Element and text location data:
+--

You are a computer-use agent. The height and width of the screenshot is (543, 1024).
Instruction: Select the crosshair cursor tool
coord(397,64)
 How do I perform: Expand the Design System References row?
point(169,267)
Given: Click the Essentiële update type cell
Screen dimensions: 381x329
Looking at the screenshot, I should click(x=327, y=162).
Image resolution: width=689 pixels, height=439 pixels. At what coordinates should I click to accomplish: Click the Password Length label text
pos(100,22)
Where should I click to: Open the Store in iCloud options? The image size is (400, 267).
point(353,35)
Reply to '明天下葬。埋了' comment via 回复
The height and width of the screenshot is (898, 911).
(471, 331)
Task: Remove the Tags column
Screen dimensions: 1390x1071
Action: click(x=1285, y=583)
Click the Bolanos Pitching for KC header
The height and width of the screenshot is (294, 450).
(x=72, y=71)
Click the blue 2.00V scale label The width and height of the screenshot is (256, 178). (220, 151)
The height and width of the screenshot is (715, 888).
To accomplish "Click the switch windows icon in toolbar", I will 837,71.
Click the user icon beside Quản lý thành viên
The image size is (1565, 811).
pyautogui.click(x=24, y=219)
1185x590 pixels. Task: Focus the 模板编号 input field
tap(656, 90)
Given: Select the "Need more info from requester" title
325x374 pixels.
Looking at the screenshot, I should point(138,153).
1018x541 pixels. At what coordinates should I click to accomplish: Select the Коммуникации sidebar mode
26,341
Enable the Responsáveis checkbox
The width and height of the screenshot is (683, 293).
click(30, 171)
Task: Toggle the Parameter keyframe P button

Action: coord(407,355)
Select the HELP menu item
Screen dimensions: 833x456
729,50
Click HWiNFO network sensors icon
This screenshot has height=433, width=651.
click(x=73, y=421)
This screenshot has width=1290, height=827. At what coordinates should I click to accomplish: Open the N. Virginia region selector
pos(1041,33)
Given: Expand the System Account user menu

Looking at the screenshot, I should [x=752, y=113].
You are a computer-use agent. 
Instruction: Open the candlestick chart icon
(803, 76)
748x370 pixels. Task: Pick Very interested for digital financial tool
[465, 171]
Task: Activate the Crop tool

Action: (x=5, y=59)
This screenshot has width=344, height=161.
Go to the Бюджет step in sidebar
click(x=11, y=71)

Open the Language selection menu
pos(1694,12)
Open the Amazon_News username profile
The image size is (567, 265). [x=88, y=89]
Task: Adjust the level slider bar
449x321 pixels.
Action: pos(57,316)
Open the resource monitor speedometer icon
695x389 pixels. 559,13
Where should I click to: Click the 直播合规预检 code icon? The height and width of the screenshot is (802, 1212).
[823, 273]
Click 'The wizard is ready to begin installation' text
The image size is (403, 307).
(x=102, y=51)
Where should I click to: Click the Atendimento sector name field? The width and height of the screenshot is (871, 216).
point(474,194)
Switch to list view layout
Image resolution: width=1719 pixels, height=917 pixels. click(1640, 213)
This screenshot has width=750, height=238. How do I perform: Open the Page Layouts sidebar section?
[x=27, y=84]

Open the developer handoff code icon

+--

Task | Copy out the entire listing above word for word, leaving out no line.

Correct result |
You are a computer-use agent. The height and width of the screenshot is (543, 1024).
Instruction: Select the crosshair cursor tool
coord(397,64)
 How do I perform: Expand the Design System References row?
point(169,267)
Given: Click the Essentiële update type cell
Screen dimensions: 381x329
Looking at the screenshot, I should click(x=327, y=162).
Image resolution: width=689 pixels, height=439 pixels. At what coordinates should I click to accomplish: Click the Password Length label text
pos(100,22)
Where should I click to: Open the Store in iCloud options? The image size is (400, 267).
point(353,35)
Reply to '明天下葬。埋了' comment via 回复
The height and width of the screenshot is (898, 911).
(471, 331)
Task: Remove the Tags column
Screen dimensions: 1390x1071
Action: click(x=1285, y=583)
Click the Bolanos Pitching for KC header
The height and width of the screenshot is (294, 450).
(x=72, y=71)
Click the blue 2.00V scale label The width and height of the screenshot is (256, 178). (220, 151)
The height and width of the screenshot is (715, 888).
To accomplish "Click the switch windows icon in toolbar", I will 837,71.
Click the user icon beside Quản lý thành viên
The image size is (1565, 811).
pyautogui.click(x=24, y=219)
1185x590 pixels. Task: Focus the 模板编号 input field
tap(656, 90)
Given: Select the "Need more info from requester" title
325x374 pixels.
Looking at the screenshot, I should point(138,153).
1018x541 pixels. At what coordinates should I click to accomplish: Select the Коммуникации sidebar mode
26,341
Enable the Responsáveis checkbox
The width and height of the screenshot is (683, 293).
click(30, 171)
Task: Toggle the Parameter keyframe P button

Action: coord(407,355)
Select the HELP menu item
Screen dimensions: 833x456
729,50
Click HWiNFO network sensors icon
This screenshot has height=433, width=651.
click(x=73, y=421)
This screenshot has width=1290, height=827. At what coordinates should I click to accomplish: Open the N. Virginia region selector
pos(1041,33)
Given: Expand the System Account user menu

Looking at the screenshot, I should [x=752, y=113].
You are a computer-use agent. 
Instruction: Open the candlestick chart icon
(803, 76)
748x370 pixels. Task: Pick Very interested for digital financial tool
[465, 171]
Task: Activate the Crop tool

Action: (x=5, y=59)
This screenshot has width=344, height=161.
Go to the Бюджет step in sidebar
click(x=11, y=71)

Open the Language selection menu
pos(1694,12)
Open the Amazon_News username profile
The image size is (567, 265). [x=88, y=89]
Task: Adjust the level slider bar
449x321 pixels.
Action: pos(57,316)
Open the resource monitor speedometer icon
695x389 pixels. 559,13
Where should I click to: Click the 直播合规预检 code icon? The height and width of the screenshot is (802, 1212).
[823, 273]
Click 'The wizard is ready to begin installation' text
The image size is (403, 307).
(x=102, y=51)
Where should I click to: Click the Atendimento sector name field? The width and height of the screenshot is (871, 216).
point(474,194)
Switch to list view layout
Image resolution: width=1719 pixels, height=917 pixels. click(1640, 213)
This screenshot has width=750, height=238. How do I perform: Open the Page Layouts sidebar section?
[x=27, y=84]

Open the developer handoff code icon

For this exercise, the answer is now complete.